Document passage —
Wondrous Sovereign of the Sea

Text: Mark 4:35-41
Date: Pentecost IV + Proper 7B + 7/21/15

I’ve always been reluctant to sing the hymn “Jesus, Savior, Pilot Me” because it just didn’t sound “Lutheran.” Instead of a strong, rhythmic or beautiful tune, “Pilot” has the syrupy sound of the Baptist and Methodist hymnals in which it is found.[1] It was written in 1871 by Edward Hopper when he was requested to provide a hymn for the anniversary of the Seaman’s Friend Society of New York where it appeared in The Sailor’s Magazine. Yet here it is in our Lutheran Service Book! But the text is stronger and sturdier than the tune that carries it. Based on St. Matthew’s record of today’s Gospel from Mark the hymn is a prayer imploring the help of the Lord in the midst of the storms of life as here He stilled a literal storm on the sea.

Set tasks —
#1 In the records, recast the lines from the line with "http://repository.iep.bg.ac.rs/id/eprint/260 (260, 1125)" to the line with "Policies (295, 261)" as a JSON list of strings, one string per line, with blank lines left out.
#2 Continue the sermon on Mark 4:35-41 from where it stops.
The sermon and the records are unrelated material.

Given records —
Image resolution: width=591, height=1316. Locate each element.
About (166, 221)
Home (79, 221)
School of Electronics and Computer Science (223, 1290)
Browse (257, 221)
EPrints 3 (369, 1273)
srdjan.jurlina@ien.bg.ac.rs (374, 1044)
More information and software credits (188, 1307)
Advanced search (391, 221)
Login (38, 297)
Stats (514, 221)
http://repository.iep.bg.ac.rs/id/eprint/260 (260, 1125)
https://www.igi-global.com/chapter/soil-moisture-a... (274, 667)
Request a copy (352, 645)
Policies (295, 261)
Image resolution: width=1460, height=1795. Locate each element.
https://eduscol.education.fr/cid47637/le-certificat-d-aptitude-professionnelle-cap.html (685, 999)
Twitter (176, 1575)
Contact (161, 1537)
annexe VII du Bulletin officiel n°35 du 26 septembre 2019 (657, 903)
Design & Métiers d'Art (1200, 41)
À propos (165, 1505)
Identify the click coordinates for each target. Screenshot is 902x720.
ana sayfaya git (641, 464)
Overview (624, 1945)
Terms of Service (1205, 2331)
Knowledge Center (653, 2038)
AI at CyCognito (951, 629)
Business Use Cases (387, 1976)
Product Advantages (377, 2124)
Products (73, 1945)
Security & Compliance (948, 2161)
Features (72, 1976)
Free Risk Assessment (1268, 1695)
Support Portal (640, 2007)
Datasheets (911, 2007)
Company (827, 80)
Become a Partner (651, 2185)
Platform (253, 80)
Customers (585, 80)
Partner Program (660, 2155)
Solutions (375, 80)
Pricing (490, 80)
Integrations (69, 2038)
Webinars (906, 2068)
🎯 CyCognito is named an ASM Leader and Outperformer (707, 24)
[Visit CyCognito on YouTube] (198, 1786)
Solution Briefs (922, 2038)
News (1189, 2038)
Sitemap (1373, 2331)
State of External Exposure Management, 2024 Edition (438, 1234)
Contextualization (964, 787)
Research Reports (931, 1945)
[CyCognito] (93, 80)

Task answers —
#1
[
  "http://repository.iep.bg.ac.rs/id/eprint/260 (260, 1125)",
  "https://www.igi-global.com/chapter/soil-moisture-a... (274, 667)",
  "Request a copy (352, 645)",
  "Policies (295, 261)"
]

#2
Such a metaphoric treatment or interpretation of this text is not altogether incorrect if the main emphasis does not end on the storm and the waves and the fears and the frustrations of the disciples. For the main emphasis must be on Jesus, and this in two ways. First He is the example of the trusting faith He wants His disciples, you and me, to have. But second, and more importantly, He shows Himself to be the very object of that faith. It struck me, then, that our Mr. Hopper poetically captured this as he has us address the Lord in his hymn as “Wondrous Sovereign of the sea, Jesus, Savior, pilot me.”

Jesus is the example of the trusting faith He wants His disciples, you and me, to have.

They were crossing over the Sea of Galilee to the other side, the Gentile side. Then “a great windstorm arose, and the waves were breaking into the boat, so that the boat was already filling.” Have you ever experienced something like that? I remember a high school senior outing where we were all on a small pontoon boat. At one point too many of us were standing near the front so that the water began to come up over the pontoons. I suppose I remember that because that was a year before I finally learned how to swim. Well, that was nothing compared to this situation which is wonderfully portrayed on the front of your service folder in a painting by Alexander Bida.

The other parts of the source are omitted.